This series of blogs (and the previous series) describe Sagan’s baloney detection kit – his 20 most common pitfalls of common sense and 9 cognitive tools and techniques that can be used to avoid falsehood and deception – here summarised:

9 cognitive tools and techniques –

  1. The facts
  2. You had a substantive debate
  3. You’ve covered arguments from authority
  4. You have several hypotheses
  5. You aren’t overly attached to any one hypothesis, especially if it’s your own
  6. You have the numbers
  7. Every link in the chain works
  8. Occam’s Razor has been applied
  9. Your hypotheses can be falsified

20 most common pitfalls of common sense –

  1. ad hominem
  2. argument from authority
  3. argument from adverse consequences
  4. appeal to ignorance
  5. special pleading
  6. begging the question, also called assuming the answer
  7. observational selection, also called the enumeration of favourable circumstances
  8. statistics of small numbers
  9. misunderstanding of the nature of statistics
  10. inconsistency
  11. non sequitur
  12. post hoc, ergo propter hoc — Latin for “It happened after, so it was caused by”
  13. meaningless question
  14. excluded middle, or false dichotomy
  15. short-term vs. long-term
  16. slippery slope, related to excluded middle
  17. confusion of correlation and causation
  18. straw man
  19. suppressed evidence, or half-truths
  20. weasel words

Sagan ends the chapter from his book (The Demon-Haunted World: Science as a Candle in the Dark) with a necessary disclaimer:

Like all tools, the baloney detection kit can be misused, applied out of context, or even employed as a rote alternative to thinking. But applied judiciously, it can make all the difference in the world — not least in evaluating our own arguments before we present them to others.
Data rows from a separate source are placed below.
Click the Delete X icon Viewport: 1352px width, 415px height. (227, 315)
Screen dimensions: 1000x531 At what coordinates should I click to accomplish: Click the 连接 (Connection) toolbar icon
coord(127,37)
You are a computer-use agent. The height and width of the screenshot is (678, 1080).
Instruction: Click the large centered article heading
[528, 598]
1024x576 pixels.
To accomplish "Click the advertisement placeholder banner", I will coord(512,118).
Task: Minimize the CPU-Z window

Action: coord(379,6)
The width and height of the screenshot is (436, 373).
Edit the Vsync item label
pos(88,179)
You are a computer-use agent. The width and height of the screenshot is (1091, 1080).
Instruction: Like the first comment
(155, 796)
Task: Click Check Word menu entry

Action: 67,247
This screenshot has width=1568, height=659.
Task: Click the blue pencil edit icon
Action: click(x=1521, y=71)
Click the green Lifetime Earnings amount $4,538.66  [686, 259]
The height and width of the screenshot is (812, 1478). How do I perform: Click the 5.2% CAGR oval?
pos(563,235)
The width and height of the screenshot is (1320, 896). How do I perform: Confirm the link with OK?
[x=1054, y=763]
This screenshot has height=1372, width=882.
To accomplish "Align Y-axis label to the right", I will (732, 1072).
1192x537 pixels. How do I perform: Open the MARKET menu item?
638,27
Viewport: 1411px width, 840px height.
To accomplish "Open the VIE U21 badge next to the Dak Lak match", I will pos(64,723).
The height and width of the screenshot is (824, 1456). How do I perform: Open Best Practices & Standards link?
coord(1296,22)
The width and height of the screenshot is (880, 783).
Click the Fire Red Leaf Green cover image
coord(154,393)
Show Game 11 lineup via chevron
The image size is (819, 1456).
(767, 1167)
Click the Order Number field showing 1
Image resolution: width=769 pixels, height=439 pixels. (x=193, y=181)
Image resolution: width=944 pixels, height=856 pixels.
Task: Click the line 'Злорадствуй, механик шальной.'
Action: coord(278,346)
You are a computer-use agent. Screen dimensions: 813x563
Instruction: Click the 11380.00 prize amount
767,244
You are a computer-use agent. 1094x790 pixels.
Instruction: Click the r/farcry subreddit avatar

… and to end on a further note of caution, long before Sagan equipped us with the antidote to the “common pitfalls of common sense”, he told Jonathan Cott (an American author, journalist, and editor) in an interview for Rolling Stone, published on 25 December 1985:

“Common sense works fine for the universe we’re used to, for time scales of decades, for a space between a tenth of a millimetre and a few thousand kilometres, and for speeds much less than the speed of light. Once we leave those domains of human experience, there’s no reason to expect the laws of nature to continue to obey our expectations, since our expectations are dependent on a limited set of experiences.

[…]

We have to be very careful not to impose our hopes and desires on the cosmos, but instead, in the scientific tradition and with the most open mind possible, see what the cosmos is saying to us.”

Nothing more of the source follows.